Suara itu membuatku merinding.
Heinzel dan Rubia bergegas mendekat, wajah mereka pucat karena khawatir.
“Apa… suara apa itu tadi, Noah…?”
“Luchi, Nak. Apa yang sedang terjadi?”
Mengabaikan pertanyaan mereka, aku mengembangkan indraku sejauh mungkin.
Melewati perbatasan Roholon, aku mencapai reruntuhan dan dataran di luarnya.
Seketika, darah keluar dari hidungku.
Kepalaku serasa mau pecah, dan pembuluh darahku berdenyut kencang di bawah kulitku, mengancam akan pecah.
Aku meraba-raba ramuan di sakuku, menenggaknya dalam sekali gulp untuk menenangkan diriku saat aku mendorong indraku lebih jauh lagi.
“Nuh! Apa yang sedang kamu lakukan!? Anda berdarah—hentikan! Kamu akan melukai dirimu sendiri!”
Suara Rubia penuh dengan kepanikan, tapi aku tidak bisa berhenti sekarang.
Saya harus tahu.
Saya harus memahami sepenuhnya apa yang akan terjadi.
Thud … thud … thud …
Dalam relung pikiranku, aku bisa melihatnya—gelombang monster tak berujung yang menyerbu menuju Roholon.
Gambar-gambar tergambar di benak saya dengan kejelasan yang menakutkan.
Semakin banyak dari mereka yang terus berdatangan.
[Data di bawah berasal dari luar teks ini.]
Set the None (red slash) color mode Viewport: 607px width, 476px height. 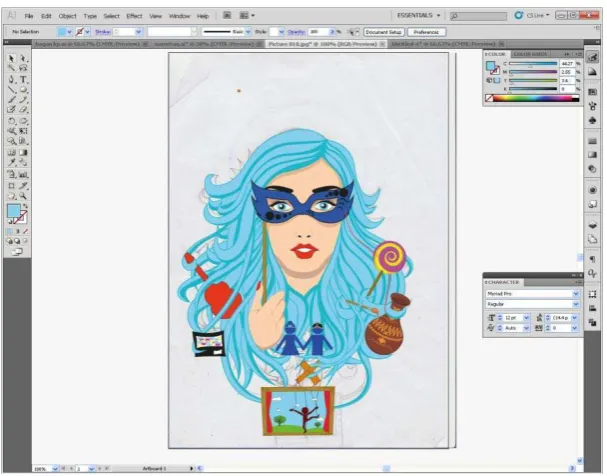click(x=26, y=231)
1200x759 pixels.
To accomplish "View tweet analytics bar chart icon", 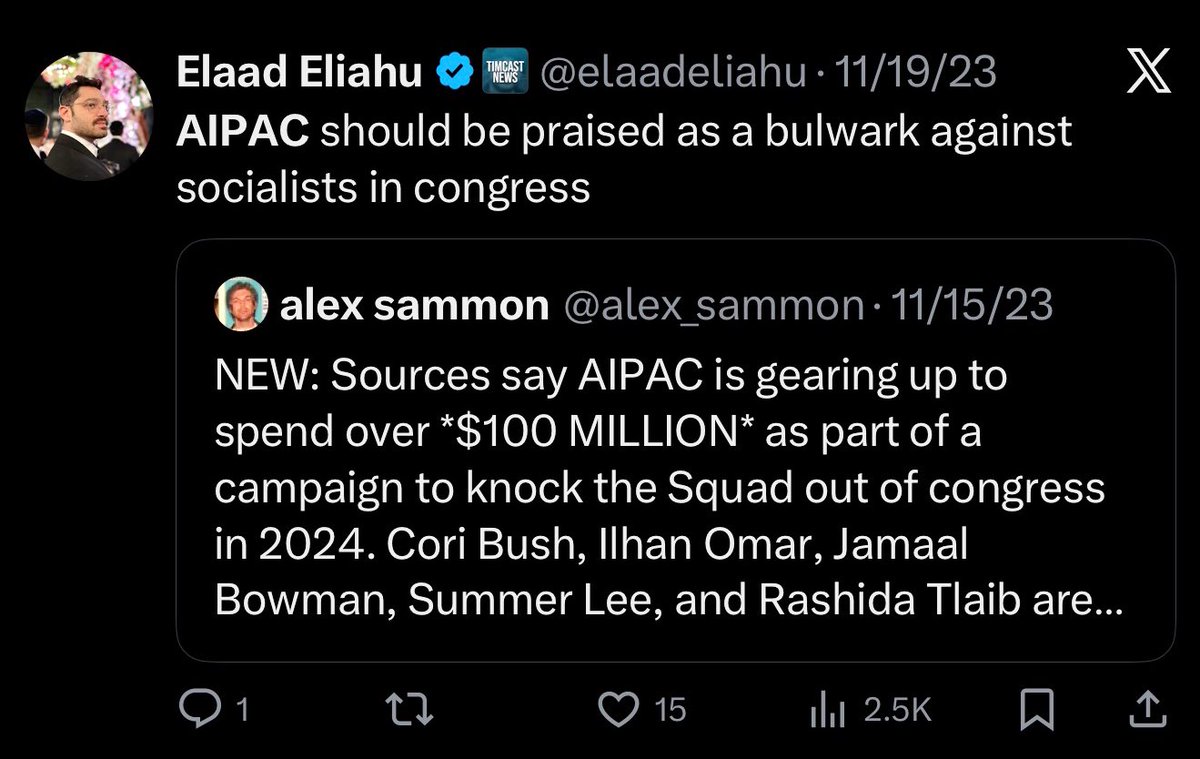I will 826,710.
Berkali-kali, pemandangan itu terulang kembali di kepalaku, setiap kali dengan lebih banyak binatang daripada sebelumnya.
Gedebuk. Gedebuk. Gedebuk.
Saya tidak bisa menghitungnya.
Tidak mungkin memperkirakan jumlah mereka.
Minimal ribuan.
Tidak… puluhan ribu monster menyerbu menuju Roholon.
Kami punya waktu sekitar 15 menit sebelum mereka mencapai desa.
Jika 30% penduduk desa terbunuh…
Darah itu akan membangunkan Carpeng dari reruntuhan.
Kami harus menghentikan mereka.
Saya harus menghentikan mereka—apa pun yang terjadi.